Collected data
=== Section Start ===
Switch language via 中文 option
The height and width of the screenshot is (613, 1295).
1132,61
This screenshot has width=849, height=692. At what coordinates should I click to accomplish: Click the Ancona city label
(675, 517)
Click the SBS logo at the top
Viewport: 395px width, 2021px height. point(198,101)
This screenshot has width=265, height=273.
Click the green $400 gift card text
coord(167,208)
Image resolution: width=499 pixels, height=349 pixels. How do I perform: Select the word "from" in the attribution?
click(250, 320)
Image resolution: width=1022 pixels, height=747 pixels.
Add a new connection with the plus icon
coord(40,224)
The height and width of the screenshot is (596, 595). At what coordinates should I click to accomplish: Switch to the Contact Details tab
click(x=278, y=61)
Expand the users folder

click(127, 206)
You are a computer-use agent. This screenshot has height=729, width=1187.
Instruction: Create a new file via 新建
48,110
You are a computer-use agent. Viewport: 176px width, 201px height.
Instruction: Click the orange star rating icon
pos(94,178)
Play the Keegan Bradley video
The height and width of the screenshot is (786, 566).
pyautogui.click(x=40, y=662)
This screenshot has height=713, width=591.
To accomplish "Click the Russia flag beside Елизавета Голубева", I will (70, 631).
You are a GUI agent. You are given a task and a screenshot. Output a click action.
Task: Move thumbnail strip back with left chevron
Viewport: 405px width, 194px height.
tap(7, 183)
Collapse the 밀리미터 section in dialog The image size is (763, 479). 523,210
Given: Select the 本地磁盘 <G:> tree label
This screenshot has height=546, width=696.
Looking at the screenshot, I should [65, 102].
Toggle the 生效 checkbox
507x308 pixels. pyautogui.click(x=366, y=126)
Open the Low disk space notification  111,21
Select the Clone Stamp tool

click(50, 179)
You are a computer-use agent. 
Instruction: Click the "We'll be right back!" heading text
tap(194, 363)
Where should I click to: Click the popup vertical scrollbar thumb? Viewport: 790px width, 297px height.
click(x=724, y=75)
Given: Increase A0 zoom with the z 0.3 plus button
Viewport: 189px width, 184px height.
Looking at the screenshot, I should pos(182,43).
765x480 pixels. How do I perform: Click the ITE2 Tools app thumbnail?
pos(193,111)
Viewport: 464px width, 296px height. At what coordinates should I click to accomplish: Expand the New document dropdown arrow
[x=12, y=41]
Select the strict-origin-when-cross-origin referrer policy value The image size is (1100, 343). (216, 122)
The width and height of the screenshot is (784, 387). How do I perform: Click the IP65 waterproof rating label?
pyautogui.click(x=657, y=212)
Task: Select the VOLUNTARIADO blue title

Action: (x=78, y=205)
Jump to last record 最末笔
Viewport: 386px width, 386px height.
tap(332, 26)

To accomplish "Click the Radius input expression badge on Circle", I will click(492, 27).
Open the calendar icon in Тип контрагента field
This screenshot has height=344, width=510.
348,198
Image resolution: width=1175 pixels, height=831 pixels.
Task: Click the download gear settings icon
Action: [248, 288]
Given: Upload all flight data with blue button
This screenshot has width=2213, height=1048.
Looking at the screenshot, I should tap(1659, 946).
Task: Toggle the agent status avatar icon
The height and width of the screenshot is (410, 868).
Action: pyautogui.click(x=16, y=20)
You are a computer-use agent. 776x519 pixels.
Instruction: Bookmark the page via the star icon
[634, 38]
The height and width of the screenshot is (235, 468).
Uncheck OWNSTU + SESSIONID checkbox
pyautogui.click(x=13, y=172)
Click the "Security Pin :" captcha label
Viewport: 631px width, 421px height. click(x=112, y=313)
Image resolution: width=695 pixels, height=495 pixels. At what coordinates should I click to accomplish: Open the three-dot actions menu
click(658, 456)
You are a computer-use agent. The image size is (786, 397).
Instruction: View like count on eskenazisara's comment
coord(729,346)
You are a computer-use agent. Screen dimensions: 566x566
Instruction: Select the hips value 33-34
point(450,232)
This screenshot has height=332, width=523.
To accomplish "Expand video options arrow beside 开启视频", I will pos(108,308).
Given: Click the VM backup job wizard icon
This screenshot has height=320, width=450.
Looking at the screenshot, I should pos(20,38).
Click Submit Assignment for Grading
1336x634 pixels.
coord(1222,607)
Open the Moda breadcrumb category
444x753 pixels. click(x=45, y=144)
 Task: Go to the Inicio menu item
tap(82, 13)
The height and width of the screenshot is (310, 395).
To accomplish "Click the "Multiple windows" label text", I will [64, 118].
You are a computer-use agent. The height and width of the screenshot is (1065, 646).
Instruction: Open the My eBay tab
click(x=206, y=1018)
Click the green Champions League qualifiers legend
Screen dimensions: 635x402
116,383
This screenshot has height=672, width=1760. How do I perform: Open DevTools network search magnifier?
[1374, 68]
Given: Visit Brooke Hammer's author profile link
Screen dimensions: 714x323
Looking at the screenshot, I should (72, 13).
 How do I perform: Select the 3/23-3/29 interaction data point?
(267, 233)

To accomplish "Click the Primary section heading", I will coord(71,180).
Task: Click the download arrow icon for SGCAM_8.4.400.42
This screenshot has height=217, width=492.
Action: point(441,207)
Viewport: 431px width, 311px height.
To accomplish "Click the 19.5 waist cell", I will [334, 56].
=== Section End ===
Task brief: A verbatim repeat of all the entries above is the required answer.

Result:
Switch language via 中文 option
The height and width of the screenshot is (613, 1295).
1132,61
This screenshot has width=849, height=692. At what coordinates should I click to accomplish: Click the Ancona city label
(675, 517)
Click the SBS logo at the top
Viewport: 395px width, 2021px height. point(198,101)
This screenshot has width=265, height=273.
Click the green $400 gift card text
coord(167,208)
Image resolution: width=499 pixels, height=349 pixels. How do I perform: Select the word "from" in the attribution?
click(250, 320)
Image resolution: width=1022 pixels, height=747 pixels.
Add a new connection with the plus icon
coord(40,224)
The height and width of the screenshot is (596, 595). At what coordinates should I click to accomplish: Switch to the Contact Details tab
click(x=278, y=61)
Expand the users folder

click(127, 206)
You are a computer-use agent. This screenshot has height=729, width=1187.
Instruction: Create a new file via 新建
48,110
You are a computer-use agent. Viewport: 176px width, 201px height.
Instruction: Click the orange star rating icon
pos(94,178)
Play the Keegan Bradley video
The height and width of the screenshot is (786, 566).
pyautogui.click(x=40, y=662)
This screenshot has height=713, width=591.
To accomplish "Click the Russia flag beside Елизавета Голубева", I will (70, 631).
You are a GUI agent. You are given a task and a screenshot. Output a click action.
Task: Move thumbnail strip back with left chevron
Viewport: 405px width, 194px height.
tap(7, 183)
Collapse the 밀리미터 section in dialog The image size is (763, 479). 523,210
Given: Select the 本地磁盘 <G:> tree label
This screenshot has height=546, width=696.
Looking at the screenshot, I should [65, 102].
Toggle the 生效 checkbox
507x308 pixels. pyautogui.click(x=366, y=126)
Open the Low disk space notification  111,21
Select the Clone Stamp tool

click(50, 179)
You are a computer-use agent. 
Instruction: Click the "We'll be right back!" heading text
tap(194, 363)
Where should I click to: Click the popup vertical scrollbar thumb? Viewport: 790px width, 297px height.
click(x=724, y=75)
Given: Increase A0 zoom with the z 0.3 plus button
Viewport: 189px width, 184px height.
Looking at the screenshot, I should pos(182,43).
765x480 pixels. How do I perform: Click the ITE2 Tools app thumbnail?
pos(193,111)
Viewport: 464px width, 296px height. At what coordinates should I click to accomplish: Expand the New document dropdown arrow
[x=12, y=41]
Select the strict-origin-when-cross-origin referrer policy value The image size is (1100, 343). (216, 122)
The width and height of the screenshot is (784, 387). How do I perform: Click the IP65 waterproof rating label?
pyautogui.click(x=657, y=212)
Task: Select the VOLUNTARIADO blue title

Action: (x=78, y=205)
Jump to last record 最末笔
Viewport: 386px width, 386px height.
tap(332, 26)

To accomplish "Click the Radius input expression badge on Circle", I will click(492, 27).
Open the calendar icon in Тип контрагента field
This screenshot has height=344, width=510.
348,198
Image resolution: width=1175 pixels, height=831 pixels.
Task: Click the download gear settings icon
Action: [248, 288]
Given: Upload all flight data with blue button
This screenshot has width=2213, height=1048.
Looking at the screenshot, I should tap(1659, 946).
Task: Toggle the agent status avatar icon
The height and width of the screenshot is (410, 868).
Action: pyautogui.click(x=16, y=20)
You are a computer-use agent. 776x519 pixels.
Instruction: Bookmark the page via the star icon
[634, 38]
The height and width of the screenshot is (235, 468).
Uncheck OWNSTU + SESSIONID checkbox
pyautogui.click(x=13, y=172)
Click the "Security Pin :" captcha label
Viewport: 631px width, 421px height. click(x=112, y=313)
Image resolution: width=695 pixels, height=495 pixels. At what coordinates should I click to accomplish: Open the three-dot actions menu
click(658, 456)
You are a computer-use agent. The image size is (786, 397).
Instruction: View like count on eskenazisara's comment
coord(729,346)
You are a computer-use agent. Screen dimensions: 566x566
Instruction: Select the hips value 33-34
point(450,232)
This screenshot has height=332, width=523.
To accomplish "Expand video options arrow beside 开启视频", I will pos(108,308).
Given: Click the VM backup job wizard icon
This screenshot has height=320, width=450.
Looking at the screenshot, I should pos(20,38).
Click Submit Assignment for Grading
1336x634 pixels.
coord(1222,607)
Open the Moda breadcrumb category
444x753 pixels. click(x=45, y=144)
 Task: Go to the Inicio menu item
tap(82, 13)
The height and width of the screenshot is (310, 395).
To accomplish "Click the "Multiple windows" label text", I will [64, 118].
You are a computer-use agent. The height and width of the screenshot is (1065, 646).
Instruction: Open the My eBay tab
click(x=206, y=1018)
Click the green Champions League qualifiers legend
Screen dimensions: 635x402
116,383
This screenshot has height=672, width=1760. How do I perform: Open DevTools network search magnifier?
[1374, 68]
Given: Visit Brooke Hammer's author profile link
Screen dimensions: 714x323
Looking at the screenshot, I should (72, 13).
 How do I perform: Select the 3/23-3/29 interaction data point?
(267, 233)

To accomplish "Click the Primary section heading", I will coord(71,180).
Task: Click the download arrow icon for SGCAM_8.4.400.42
This screenshot has height=217, width=492.
Action: point(441,207)
Viewport: 431px width, 311px height.
To accomplish "Click the 19.5 waist cell", I will [334, 56].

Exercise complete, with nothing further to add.